YOUR TASKS:
• A. In the ZFS boot thread, reproduce everything from "As Robert points" down to "zfs snapshot -r?".
• B. In the ZFS boot thread, shorten the paragraph beginning "I intended to type /var/fm" while keeping its main facts.

--- SELECTED TEXT ---

As Robert points out, life becomes so much easier if split/merge existed :-)
  -- richard

Nicolas Williams

2007-Apr-24 16:29 UTC

head link

[zfs-discuss] ZFS Boot: Dividing up the name space

I left a comment on Lori''s blog to the effect that splitting the
namespace would complicate LU tools.  Perhaps we need a zfs clone -r to
match zfs snapshot -r?

Nico
--

Darren J Moffat

2007-Apr-24 16:30 UTC

head link

[zfs-discuss] ZFS Boot: Dividing up the name space

Richard Elling wrote:
>> /var/tm     Similar to the /var/log rationale.
> 
> [assuming /var/tmp]
I intended to type /var/fm not /var/tm or /var/tmp.  The FMA state data 
is I believe something that you would want to share between all boot 
environments on a given bit of hardware, right ?

-- 
Darren J Moffat

Gavin Maltby

2007-Apr-26 09:14 UTC

head link

[zfs-discuss] ZFS Boot: Dividing up the name space

On 04/24/07 17:30, Darren J Moffat wrote:> Richard Elling wrote:
> 
>>> /var/tm     Similar to the /var/log rationale.

--- RECORDS SHOWN ---

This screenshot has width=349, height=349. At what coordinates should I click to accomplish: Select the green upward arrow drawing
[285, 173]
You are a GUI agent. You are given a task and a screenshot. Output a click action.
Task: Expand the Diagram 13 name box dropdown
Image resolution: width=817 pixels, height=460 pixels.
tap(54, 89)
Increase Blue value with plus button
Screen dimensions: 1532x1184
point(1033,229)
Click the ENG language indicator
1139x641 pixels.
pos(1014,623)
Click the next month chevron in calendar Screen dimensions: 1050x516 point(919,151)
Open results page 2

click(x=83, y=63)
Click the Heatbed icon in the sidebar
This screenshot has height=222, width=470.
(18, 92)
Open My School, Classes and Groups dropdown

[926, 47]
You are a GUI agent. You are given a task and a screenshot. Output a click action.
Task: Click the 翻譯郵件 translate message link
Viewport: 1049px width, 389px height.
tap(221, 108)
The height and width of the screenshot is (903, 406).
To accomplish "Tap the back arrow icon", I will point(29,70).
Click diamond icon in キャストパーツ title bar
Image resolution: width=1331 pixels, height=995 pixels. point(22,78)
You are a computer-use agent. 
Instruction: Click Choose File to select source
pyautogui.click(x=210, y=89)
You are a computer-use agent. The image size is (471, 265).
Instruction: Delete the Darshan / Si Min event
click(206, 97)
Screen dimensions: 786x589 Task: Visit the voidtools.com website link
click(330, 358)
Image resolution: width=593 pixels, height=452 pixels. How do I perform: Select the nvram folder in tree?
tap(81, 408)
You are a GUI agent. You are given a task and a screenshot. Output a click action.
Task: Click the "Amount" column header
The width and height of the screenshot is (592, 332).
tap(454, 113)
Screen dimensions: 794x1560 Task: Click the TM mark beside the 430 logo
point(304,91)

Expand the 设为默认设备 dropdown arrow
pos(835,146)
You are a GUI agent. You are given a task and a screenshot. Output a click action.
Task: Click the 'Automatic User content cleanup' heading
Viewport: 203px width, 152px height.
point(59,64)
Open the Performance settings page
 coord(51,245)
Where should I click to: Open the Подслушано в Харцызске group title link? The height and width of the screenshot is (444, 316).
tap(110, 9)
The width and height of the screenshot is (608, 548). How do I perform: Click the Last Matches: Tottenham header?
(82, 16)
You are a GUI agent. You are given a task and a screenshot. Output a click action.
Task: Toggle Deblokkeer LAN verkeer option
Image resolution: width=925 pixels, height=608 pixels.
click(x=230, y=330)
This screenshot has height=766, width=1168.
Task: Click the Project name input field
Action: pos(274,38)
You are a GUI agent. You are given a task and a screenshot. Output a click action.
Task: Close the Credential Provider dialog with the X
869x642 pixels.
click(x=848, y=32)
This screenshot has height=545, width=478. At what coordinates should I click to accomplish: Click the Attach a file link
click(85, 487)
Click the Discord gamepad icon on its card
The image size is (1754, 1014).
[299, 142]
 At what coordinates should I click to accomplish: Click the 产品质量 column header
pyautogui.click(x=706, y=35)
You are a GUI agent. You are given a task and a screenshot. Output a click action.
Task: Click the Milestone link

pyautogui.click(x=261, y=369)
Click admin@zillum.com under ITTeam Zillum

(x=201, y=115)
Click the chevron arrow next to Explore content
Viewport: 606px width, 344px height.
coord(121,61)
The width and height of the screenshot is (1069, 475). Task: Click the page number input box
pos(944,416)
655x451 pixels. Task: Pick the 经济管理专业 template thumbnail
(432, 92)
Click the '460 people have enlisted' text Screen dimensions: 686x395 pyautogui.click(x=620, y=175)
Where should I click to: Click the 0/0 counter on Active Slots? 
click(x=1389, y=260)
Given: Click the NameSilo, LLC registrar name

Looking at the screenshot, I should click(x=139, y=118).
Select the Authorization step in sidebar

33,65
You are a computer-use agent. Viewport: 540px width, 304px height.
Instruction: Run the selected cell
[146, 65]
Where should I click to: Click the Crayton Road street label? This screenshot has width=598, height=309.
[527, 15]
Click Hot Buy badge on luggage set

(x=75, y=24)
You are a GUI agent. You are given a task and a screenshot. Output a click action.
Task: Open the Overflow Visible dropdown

---

RESPONSES:
• A.
As Robert points out, life becomes so much easier if split/merge existed :-)
  -- richard

Nicolas Williams

2007-Apr-24 16:29 UTC

head link

[zfs-discuss] ZFS Boot: Dividing up the name space

I left a comment on Lori''s blog to the effect that splitting the
namespace would complicate LU tools.  Perhaps we need a zfs clone -r to
match zfs snapshot -r?

• B. Darren meant /var/fm, not /var/tm or /var/tmp. He believes FMA state data should be shared by all boot environments on the same hardware, and asks others to confirm.